Edward Furlong (Michael) was on and off, he was still green as an actor when he did this movie and it showed. Frank Langella (Det. Hayden) cashed in that check, but in the man’s defense, he was an imposing presence and a hoot to watch. Amy Hargreaves (Kimberly) looked good with and without the bra. That’s basically why her character was in the film. I wanted to kill James Marsh (Kyle), it wasn’t all the actor’s fault though, his dialogue SUCKED! T. Ryder Smith (Trickster) had fun with the role and did what he had to do for better and worse.
T & A
Don’t blink and you’ll see Amy Hargreaves’ breasts. She’s also in many forms of undress throughout the movie. The ladies get the Trickster’s gnarly hair cut.
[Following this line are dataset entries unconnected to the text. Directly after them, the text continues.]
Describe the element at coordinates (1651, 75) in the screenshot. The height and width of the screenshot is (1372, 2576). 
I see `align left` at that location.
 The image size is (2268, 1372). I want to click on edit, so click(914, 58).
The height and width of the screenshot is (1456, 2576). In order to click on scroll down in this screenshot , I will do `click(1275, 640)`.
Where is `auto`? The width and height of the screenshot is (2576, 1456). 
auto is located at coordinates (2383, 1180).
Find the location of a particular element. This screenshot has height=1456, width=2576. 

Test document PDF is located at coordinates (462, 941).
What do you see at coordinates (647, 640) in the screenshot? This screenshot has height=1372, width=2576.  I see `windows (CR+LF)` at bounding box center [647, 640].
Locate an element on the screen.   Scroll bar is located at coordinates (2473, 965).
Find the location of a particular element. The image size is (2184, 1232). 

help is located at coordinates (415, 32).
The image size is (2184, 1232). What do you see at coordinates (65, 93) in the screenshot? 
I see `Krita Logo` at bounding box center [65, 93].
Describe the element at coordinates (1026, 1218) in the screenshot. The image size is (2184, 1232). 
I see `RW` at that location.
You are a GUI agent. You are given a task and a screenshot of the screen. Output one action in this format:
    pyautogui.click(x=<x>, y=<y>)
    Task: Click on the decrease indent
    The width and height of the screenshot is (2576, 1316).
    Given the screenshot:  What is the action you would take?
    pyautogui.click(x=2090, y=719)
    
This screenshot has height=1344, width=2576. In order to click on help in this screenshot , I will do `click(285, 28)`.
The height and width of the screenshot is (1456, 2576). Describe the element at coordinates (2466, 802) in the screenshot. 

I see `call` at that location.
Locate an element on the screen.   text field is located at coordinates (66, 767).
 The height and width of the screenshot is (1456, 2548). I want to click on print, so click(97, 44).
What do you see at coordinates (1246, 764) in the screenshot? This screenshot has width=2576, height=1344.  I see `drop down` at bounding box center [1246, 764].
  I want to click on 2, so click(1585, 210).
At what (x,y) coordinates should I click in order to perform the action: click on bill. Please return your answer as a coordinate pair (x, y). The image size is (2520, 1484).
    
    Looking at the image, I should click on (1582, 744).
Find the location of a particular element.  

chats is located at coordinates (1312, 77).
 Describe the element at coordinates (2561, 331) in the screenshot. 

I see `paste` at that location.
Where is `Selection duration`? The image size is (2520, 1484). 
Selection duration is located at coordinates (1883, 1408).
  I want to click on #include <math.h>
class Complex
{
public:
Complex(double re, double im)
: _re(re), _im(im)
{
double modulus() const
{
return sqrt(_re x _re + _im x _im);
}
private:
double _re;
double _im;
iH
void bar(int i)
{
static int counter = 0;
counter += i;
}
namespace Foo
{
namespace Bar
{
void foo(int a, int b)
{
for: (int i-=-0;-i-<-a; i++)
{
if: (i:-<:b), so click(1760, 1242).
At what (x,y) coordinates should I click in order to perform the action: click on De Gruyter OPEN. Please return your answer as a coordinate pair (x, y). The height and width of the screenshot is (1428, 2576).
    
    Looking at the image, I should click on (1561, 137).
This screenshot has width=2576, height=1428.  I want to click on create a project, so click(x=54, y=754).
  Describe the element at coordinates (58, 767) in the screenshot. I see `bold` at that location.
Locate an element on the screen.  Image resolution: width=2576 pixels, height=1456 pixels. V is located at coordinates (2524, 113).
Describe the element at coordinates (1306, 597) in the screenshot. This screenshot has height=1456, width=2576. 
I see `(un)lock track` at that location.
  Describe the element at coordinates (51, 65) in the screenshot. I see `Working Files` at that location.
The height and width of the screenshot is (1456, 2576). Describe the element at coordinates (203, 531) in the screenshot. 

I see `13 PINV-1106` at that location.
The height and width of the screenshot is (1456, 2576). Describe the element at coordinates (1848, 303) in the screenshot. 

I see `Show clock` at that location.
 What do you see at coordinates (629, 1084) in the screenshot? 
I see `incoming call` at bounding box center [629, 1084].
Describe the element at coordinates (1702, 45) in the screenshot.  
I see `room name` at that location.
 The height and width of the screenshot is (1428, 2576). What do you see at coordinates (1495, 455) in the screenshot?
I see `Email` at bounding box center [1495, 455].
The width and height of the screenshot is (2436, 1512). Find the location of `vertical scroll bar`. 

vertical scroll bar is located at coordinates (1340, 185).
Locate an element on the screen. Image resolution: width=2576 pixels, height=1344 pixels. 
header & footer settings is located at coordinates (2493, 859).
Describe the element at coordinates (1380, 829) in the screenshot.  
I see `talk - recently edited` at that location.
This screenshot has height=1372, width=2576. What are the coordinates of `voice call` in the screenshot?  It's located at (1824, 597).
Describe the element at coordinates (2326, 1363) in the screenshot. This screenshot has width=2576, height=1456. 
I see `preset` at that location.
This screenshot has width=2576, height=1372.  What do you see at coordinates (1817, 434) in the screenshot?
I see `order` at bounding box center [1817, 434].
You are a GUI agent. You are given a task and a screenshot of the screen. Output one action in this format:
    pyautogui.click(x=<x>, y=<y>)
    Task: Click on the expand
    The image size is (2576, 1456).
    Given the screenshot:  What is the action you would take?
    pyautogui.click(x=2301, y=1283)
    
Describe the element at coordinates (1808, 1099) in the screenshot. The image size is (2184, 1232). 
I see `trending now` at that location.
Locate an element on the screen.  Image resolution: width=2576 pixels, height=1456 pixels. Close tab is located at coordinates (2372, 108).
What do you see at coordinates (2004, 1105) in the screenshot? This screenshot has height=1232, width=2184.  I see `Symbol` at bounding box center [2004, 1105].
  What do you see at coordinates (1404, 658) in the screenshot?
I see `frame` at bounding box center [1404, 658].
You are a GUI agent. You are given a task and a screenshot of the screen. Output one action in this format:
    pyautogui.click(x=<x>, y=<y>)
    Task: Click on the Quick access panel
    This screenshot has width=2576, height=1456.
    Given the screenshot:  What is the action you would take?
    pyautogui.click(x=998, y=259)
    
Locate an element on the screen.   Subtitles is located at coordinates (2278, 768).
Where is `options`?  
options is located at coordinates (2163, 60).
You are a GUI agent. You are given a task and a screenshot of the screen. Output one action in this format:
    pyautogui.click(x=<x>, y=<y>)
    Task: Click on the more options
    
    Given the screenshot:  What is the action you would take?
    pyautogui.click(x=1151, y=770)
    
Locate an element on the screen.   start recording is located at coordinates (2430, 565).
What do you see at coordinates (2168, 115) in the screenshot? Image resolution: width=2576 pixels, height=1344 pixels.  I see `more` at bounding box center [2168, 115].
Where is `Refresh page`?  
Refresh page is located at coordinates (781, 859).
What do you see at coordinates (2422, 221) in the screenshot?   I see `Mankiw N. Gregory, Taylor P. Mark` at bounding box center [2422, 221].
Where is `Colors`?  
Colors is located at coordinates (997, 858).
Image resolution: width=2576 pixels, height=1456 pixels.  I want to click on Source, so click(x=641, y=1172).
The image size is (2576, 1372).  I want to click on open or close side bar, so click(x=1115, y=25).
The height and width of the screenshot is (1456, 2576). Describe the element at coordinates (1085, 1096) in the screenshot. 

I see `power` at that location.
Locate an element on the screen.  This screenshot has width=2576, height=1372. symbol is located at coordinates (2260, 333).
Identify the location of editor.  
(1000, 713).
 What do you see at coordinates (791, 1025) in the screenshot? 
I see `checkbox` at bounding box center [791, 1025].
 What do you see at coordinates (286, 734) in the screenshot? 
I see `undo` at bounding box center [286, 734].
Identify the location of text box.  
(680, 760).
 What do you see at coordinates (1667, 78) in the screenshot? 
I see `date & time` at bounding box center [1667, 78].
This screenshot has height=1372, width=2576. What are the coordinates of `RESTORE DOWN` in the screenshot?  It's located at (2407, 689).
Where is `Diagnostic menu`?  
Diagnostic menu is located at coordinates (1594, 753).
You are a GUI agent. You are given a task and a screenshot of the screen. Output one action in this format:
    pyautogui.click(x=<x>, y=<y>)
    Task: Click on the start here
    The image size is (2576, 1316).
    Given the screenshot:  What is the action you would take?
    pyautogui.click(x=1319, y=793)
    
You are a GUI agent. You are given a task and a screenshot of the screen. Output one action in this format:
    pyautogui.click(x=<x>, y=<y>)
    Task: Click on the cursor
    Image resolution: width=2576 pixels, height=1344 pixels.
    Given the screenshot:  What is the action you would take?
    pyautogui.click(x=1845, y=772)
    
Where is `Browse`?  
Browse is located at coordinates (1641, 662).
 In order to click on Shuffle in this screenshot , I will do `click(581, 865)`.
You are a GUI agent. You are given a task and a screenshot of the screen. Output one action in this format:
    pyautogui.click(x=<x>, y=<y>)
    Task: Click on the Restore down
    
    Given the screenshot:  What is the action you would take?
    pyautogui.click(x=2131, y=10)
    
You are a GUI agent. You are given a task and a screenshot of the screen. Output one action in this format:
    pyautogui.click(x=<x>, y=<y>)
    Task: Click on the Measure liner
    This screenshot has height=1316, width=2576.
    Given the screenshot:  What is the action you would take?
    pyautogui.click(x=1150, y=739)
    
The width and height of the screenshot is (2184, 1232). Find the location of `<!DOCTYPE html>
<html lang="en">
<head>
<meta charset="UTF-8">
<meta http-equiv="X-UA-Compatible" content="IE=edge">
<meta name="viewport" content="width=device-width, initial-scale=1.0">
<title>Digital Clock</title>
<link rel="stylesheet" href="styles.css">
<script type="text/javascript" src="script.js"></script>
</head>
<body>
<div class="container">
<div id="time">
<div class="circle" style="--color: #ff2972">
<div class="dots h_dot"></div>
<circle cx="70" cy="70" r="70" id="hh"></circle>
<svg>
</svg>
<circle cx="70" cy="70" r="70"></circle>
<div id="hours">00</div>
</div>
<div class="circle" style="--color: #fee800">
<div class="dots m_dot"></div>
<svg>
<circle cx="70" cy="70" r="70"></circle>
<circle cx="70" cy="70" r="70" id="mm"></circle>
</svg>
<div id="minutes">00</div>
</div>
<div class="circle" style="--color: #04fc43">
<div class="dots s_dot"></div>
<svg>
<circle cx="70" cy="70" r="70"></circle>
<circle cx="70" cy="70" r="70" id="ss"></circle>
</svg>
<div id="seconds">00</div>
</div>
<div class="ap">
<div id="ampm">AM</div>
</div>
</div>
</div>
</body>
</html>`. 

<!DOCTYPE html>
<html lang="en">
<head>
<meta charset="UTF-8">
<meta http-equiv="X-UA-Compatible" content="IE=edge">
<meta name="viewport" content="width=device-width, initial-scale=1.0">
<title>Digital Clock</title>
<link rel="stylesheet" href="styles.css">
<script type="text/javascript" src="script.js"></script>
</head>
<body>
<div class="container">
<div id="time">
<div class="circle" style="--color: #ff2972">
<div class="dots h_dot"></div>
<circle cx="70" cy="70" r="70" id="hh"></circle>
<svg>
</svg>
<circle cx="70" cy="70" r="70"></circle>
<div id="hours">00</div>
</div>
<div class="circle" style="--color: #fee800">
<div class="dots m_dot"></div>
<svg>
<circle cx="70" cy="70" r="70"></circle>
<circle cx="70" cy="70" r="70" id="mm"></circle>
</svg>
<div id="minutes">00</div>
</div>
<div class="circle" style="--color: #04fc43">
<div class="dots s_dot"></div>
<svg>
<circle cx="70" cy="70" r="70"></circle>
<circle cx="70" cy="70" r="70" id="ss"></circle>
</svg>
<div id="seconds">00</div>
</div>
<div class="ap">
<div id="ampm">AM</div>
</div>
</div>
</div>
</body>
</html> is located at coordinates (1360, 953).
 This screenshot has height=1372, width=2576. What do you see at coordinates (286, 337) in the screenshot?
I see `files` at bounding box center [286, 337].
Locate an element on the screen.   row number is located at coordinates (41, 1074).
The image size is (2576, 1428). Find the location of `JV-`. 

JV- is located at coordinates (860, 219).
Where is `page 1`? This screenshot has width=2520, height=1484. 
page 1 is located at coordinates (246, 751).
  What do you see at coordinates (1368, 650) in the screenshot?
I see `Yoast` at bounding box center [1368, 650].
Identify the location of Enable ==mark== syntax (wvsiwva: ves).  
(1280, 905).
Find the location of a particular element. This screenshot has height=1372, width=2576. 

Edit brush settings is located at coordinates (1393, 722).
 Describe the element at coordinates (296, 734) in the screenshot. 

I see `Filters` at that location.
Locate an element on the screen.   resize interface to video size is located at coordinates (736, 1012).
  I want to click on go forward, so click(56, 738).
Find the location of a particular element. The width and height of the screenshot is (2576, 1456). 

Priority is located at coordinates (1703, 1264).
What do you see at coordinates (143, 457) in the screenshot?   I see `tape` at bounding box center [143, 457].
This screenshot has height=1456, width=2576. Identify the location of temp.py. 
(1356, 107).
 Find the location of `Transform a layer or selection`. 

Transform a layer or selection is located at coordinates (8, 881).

The visuals here went from gripping to TV movie-like. At times, the dark atmosphere was potent, while at others, it felt flat. I did love the first person, POV approach though and the minor suspense hit home. Uneven, but adequate.
The George Clinton score had a couple of good chords to it, but that’s all that it had! Talk about redundant! We also get some solid heavy tunes from the likes of Primus, Mudhoney, White Zombie, and Alcohol Funnyear.
Distribution: Columbia Tri-Star
IMAGE: The widescreen image did sport grain at times, but was overall decent.
SOUND: The Dolby Digital Stereo sound supported the dialogue and the somber score well.
EXTRA: We get Trailers for everything else but "Brainscan". COME ON GUYS! WORK WITH ME!
An underwhelming DVD for a “so-so” film.
Although it played it too “Atari” for my “PS2” self and was at times more redundant than a drunken Vince Vaughn, "Brainscan" still wound up being an easy fix, helped by its kool premise, its sometimes moody visuals and its horror friendly lead. I wasn’t on the edge of my seat with this flick, I wasn’t bored...I was just "there". You going to play this game? Do so if you’re at a loss for a time-killer, but I recommend “Silent Hill” or a healthy game of “Strip Hooker / Russian Roulette Poker” instead.
This film was shot in my native city of Montreal, Canada with the school in it actually being my old theater school: John Abbott College.
John Flynn also directed the action flicks "Lock Up" (with Stallone) and "Out for Justice" (with Steven Seagal).